Me: "[famers] can put up greenhouses anywhere (as long as it's not too steep). Mushrooms grow underground."

Bayard: "You still have to grow plants in something. If it was more economical to grow fruit and veg in polytunnels, everyone would be doing it already."


Well not necessarily.

The point was that dairy farmers claim to be worried about Brexit, for some reason they say milk prices will fall if they can't export it as easily, ignoring the fact that the UK might well be importing less milk and milk products as well, so it would largely cancel out and might even go in their favour.

But let's assume they are right.

The economics is this:

At present, with milk prices as they are, the most profitable use of a certain field is dairy. Putting up polytunnels to grow fruit and veg is less profitable. More income but more expenses. So the rational thing to do is dairy.

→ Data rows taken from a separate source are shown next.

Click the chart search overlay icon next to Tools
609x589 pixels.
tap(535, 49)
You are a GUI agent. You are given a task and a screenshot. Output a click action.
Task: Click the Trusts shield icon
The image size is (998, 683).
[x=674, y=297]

If milk prices fall sufficiently, dairy will less profitable or even loss making. At which stage, polytunnels and fruit and veg is the more profitable alternative. Probably not for Welsh hill sides used for insanely unprofitable sheep farming, but the best use for those hill sides is just let trees grow on them (or whatever grows naturally on Welsh hill sides).

Plus I'm not sure Bayard is even right. Take a train across the Netherlands and the entire countryside (the small gaps between towns) appears to be covered in polytunnels. And, despite being such a small country, the Netherlands is the second largest food exporter in the world (the article has a photo of the one single field not covered in polytunnels or surrounded by housing).

34 comments:

Bayard said...

The Netherlands is mainly, if not entirely, drained river delta, the best and most fertile soil there is.

From Wikipedia: The agricultural area used (in the UK) is 23.07 million acres (9.34 million hectares), about 70% of the land area of the United Kingdom. 36% of the agricultural land is croppable (arable), or 25% of the total land area.

So unless you import the growing medium, which is much more expensive, you cannot grow fruit and veg in polytunnels on the 64% of agricultural land which is used for grazing animals.

Mark Wadsworth said...

B, you are still missing the point. Look up Ricardo's Law of Comparative Advantage.

Whether Dutch soil is better or not is by the by (if it's so great, why the polytunnels?).

Point is, polytunnels would be more profitable (relative to dairy) if dairy becomes less profitable.

Dinero said...

Greenhouse crops are not grown in soil see these kinds of operations.
https://www.youtube.com/watch?v=rWKAY9mI0xc
https://www.tangmere.co.uk/pepper-production-process/

Also relevant is that market economics don't easily apply to agriculture, as it is a government policy and is deliberately isolated from market effects by the CAP.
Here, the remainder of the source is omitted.